[Task list]
A: Duplicate the passage from the article on protecting valuables from theft, starting with "In some cities, local" and going on through "later date.".
B: According to the article on protecting valuables from theft, how much can an electric engraving pen cost at a local hardware store?

[Extract]

(begin)

How To Protect Your Valuables From Theft

One of the most effective tools you can use to retrieve
property stolen from your home is a simple electric engraving
pen. With this pen you can inscribe your name or a number on
the most valuable items in and around your home. Before you
do this, check with local police to see which they prefer you
use - your name, driver's license, social security number
or whatever.

Engraving your name or number on your valuables helps deter
robbery in two ways: First, you discourage the thief since
marked property is much more difficult to sell. Second, if
a thief does steal your property, it is much easier to catch
and prosecute him when he is discovered with goods in his
possession that are easily identifiable as stolen.

Billions of dollars worth of property stolen each year is
never returned to the owners. Why? Because without some
identifying mark or number, the police are unable to
verify stolen property, or trace the owner. More than
half the property recovered by the police is eventually
auctioned off or destroyed because the goods have no
identifying characteristics.

In some cities, local law enforcement agencies will lend
you and your neighbors an engraving pen free. In these
communities, you may borrow an engraving tool for several
days. If this service is not available to you, you can
purchase an inexpensive electric pen from your local
hardware store for as little as $10 to $15. This small
investment could be worth a great deal more to you at a
later date.

Items already marked with a serial number - such as
cars, TV's, cameras, typewriters, radios, stereos,
tape decks, appliances, etc., may not have to be
engraved with your name or personal number. Check
with local police first. If they recommend you
inscribe your identifying mark on serialized items,
inscribe this information just above the manufacturer's
serial number.

(end)

[Data segment]

(begin)

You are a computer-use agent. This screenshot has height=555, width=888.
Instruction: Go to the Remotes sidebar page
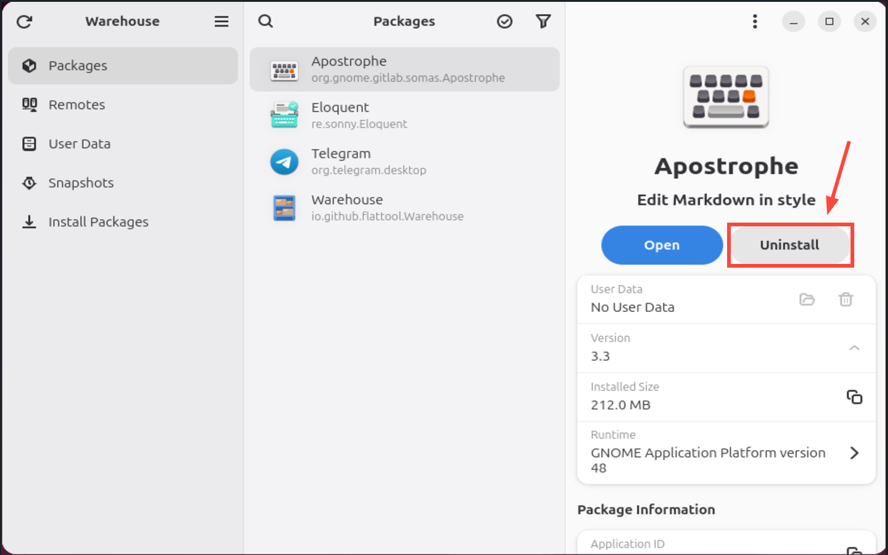[x=77, y=105]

(end)

[Expected answers]
A:
In some cities, local law enforcement agencies will lend
you and your neighbors an engraving pen free. In these
communities, you may borrow an engraving tool for several
days. If this service is not available to you, you can
purchase an inexpensive electric pen from your local
hardware store for as little as $10 to $15. This small
investment could be worth a great deal more to you at a
later date.

B: As little as $10 to $15.